### What to produce
Only the lines from the first line of the records through the line containing "Click the พอร์ตเครือข่าย label" belong in the answer. Copy them exactly.

=-=-=-=-=

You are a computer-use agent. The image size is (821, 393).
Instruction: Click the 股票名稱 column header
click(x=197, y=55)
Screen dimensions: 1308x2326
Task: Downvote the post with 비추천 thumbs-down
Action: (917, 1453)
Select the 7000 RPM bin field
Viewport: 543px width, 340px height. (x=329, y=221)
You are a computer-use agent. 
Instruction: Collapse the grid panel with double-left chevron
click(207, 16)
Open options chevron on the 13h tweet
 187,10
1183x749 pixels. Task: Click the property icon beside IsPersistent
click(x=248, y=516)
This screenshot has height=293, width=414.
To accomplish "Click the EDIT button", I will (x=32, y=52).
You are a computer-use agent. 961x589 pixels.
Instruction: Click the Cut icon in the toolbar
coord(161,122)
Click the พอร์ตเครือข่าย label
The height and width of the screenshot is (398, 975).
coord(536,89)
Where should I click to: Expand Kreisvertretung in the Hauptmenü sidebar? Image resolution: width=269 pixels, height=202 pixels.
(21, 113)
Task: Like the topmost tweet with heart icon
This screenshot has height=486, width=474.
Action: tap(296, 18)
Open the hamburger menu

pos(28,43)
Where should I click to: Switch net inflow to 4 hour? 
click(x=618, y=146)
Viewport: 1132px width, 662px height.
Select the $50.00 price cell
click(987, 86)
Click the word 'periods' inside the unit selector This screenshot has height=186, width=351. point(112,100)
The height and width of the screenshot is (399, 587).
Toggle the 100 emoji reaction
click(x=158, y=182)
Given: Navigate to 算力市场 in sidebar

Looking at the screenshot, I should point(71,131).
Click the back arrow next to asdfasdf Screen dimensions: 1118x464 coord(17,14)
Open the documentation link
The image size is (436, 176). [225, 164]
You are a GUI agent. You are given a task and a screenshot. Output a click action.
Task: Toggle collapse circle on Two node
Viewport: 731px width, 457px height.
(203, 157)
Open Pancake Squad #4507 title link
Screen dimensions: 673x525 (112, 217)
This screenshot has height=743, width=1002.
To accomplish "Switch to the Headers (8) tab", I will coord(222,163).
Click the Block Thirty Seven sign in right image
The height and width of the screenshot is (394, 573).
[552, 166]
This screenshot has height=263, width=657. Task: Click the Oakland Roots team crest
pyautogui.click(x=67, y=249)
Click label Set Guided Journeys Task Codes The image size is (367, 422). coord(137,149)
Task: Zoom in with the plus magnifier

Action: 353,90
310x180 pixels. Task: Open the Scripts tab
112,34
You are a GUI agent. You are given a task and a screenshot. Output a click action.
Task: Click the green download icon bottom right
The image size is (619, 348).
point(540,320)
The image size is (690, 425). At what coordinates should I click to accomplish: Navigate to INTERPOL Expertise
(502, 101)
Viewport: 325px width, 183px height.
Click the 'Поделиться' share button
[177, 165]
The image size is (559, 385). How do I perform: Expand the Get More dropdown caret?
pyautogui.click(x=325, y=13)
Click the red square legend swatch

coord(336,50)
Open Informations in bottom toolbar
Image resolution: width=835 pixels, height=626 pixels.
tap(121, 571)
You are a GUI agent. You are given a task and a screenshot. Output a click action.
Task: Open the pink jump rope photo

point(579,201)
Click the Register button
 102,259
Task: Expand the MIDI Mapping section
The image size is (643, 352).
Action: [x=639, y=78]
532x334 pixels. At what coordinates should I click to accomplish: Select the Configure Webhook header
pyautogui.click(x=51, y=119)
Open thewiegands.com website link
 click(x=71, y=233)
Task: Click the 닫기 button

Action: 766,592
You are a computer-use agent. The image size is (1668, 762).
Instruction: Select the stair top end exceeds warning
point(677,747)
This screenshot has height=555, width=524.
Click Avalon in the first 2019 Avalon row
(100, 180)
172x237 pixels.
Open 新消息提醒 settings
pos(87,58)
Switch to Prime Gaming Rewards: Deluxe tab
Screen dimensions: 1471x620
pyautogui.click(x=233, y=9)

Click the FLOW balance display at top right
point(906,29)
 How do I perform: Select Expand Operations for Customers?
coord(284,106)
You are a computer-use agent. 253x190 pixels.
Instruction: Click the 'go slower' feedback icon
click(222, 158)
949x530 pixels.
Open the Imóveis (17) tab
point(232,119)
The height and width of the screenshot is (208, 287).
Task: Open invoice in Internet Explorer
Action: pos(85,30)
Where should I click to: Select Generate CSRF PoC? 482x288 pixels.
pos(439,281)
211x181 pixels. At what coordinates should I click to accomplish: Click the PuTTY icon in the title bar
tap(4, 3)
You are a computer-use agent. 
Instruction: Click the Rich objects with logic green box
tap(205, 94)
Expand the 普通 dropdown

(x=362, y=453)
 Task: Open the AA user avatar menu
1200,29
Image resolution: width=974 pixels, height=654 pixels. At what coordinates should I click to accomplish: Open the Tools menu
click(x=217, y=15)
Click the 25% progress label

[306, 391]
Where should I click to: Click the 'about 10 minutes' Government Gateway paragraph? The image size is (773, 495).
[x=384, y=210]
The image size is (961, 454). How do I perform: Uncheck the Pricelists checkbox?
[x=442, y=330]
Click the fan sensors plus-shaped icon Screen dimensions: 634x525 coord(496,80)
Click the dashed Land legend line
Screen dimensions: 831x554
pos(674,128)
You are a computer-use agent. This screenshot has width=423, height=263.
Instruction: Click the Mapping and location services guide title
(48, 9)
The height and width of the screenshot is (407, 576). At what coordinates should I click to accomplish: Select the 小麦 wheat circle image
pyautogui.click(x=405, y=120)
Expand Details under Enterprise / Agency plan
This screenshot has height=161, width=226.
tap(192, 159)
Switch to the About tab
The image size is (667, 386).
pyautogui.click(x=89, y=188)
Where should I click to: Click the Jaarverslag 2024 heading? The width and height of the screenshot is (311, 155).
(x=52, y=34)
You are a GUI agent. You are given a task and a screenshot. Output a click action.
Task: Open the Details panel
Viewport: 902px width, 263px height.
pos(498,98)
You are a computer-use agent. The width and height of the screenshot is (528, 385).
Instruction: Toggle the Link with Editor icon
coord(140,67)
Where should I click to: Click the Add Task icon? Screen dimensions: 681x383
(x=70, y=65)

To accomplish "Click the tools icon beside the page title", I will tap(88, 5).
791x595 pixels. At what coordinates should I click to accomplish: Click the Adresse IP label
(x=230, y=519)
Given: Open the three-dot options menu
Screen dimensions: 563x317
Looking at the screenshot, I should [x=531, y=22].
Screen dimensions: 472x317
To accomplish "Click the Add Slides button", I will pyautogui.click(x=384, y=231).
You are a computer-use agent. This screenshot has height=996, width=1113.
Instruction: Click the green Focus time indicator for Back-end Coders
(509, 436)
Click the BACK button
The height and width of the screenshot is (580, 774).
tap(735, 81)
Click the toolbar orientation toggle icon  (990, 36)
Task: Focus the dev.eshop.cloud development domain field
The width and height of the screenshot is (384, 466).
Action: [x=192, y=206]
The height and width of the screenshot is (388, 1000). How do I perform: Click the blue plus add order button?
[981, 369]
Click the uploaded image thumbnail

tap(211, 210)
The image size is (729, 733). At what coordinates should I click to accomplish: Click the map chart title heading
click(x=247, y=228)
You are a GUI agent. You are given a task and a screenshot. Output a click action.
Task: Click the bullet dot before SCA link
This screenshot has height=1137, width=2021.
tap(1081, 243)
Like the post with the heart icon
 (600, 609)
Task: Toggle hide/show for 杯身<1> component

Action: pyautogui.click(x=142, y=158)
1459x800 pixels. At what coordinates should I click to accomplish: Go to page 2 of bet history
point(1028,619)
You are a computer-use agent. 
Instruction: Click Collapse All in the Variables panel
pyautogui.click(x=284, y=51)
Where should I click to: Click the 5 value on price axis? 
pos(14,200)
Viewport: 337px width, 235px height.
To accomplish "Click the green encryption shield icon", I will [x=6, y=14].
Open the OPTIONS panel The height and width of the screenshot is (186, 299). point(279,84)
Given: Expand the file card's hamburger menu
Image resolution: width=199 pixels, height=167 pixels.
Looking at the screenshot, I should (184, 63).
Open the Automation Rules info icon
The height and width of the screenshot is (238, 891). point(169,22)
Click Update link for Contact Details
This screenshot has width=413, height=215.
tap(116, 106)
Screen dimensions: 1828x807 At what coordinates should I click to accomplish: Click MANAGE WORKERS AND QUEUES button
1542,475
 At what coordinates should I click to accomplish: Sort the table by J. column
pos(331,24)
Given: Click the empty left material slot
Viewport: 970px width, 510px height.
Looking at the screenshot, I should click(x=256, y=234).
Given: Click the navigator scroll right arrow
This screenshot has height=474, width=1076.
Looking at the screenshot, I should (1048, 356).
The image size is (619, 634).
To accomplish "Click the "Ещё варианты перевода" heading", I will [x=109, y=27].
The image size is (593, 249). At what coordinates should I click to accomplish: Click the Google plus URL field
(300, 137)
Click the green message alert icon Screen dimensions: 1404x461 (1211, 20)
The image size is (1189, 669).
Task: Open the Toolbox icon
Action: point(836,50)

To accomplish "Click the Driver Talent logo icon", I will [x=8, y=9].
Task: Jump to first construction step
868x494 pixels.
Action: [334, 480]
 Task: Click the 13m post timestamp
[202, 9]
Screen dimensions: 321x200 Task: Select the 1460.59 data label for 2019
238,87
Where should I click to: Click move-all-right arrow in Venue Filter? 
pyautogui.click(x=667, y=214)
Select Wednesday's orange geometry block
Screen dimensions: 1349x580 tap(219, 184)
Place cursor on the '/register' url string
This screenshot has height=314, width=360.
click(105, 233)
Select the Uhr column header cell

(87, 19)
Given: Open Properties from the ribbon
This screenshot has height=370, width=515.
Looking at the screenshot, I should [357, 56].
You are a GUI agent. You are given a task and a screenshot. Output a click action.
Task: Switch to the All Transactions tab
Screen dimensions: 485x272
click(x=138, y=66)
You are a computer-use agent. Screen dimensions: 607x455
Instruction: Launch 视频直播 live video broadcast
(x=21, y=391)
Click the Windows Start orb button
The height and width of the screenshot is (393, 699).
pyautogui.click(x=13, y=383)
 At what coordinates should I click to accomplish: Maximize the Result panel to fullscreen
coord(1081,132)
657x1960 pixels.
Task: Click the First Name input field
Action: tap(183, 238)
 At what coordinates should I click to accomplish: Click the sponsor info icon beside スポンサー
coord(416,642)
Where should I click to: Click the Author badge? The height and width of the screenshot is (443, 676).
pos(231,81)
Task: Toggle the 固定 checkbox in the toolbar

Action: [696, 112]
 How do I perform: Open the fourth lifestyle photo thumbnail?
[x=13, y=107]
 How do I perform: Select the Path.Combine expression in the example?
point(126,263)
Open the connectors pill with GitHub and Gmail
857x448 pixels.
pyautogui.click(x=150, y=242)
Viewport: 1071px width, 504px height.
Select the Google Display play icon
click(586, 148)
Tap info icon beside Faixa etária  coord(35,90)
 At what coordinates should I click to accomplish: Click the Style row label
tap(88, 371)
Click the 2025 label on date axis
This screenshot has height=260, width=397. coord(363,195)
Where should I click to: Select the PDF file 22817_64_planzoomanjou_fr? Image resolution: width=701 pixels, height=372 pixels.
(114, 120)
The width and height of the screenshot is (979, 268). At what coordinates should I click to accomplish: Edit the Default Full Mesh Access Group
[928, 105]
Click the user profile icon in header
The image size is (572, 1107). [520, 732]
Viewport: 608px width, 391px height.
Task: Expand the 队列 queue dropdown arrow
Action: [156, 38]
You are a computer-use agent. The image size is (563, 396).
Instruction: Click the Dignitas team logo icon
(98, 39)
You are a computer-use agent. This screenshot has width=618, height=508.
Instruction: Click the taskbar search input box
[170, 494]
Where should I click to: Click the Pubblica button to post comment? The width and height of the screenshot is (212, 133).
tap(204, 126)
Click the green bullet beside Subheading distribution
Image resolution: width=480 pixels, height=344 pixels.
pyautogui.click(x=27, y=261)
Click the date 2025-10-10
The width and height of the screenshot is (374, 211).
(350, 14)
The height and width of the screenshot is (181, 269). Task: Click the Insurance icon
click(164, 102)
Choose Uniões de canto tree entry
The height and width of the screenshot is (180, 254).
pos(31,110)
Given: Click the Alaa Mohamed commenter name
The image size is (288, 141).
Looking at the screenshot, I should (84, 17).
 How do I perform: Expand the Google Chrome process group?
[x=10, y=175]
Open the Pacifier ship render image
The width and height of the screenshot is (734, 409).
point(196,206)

=-=-=-=-=

### Response box
You are a computer-use agent. The image size is (821, 393).
Instruction: Click the 股票名稱 column header
click(x=197, y=55)
Screen dimensions: 1308x2326
Task: Downvote the post with 비추천 thumbs-down
Action: (917, 1453)
Select the 7000 RPM bin field
Viewport: 543px width, 340px height. (x=329, y=221)
You are a computer-use agent. 
Instruction: Collapse the grid panel with double-left chevron
click(207, 16)
Open options chevron on the 13h tweet
 187,10
1183x749 pixels. Task: Click the property icon beside IsPersistent
click(x=248, y=516)
This screenshot has height=293, width=414.
To accomplish "Click the EDIT button", I will (x=32, y=52).
You are a computer-use agent. 961x589 pixels.
Instruction: Click the Cut icon in the toolbar
coord(161,122)
Click the พอร์ตเครือข่าย label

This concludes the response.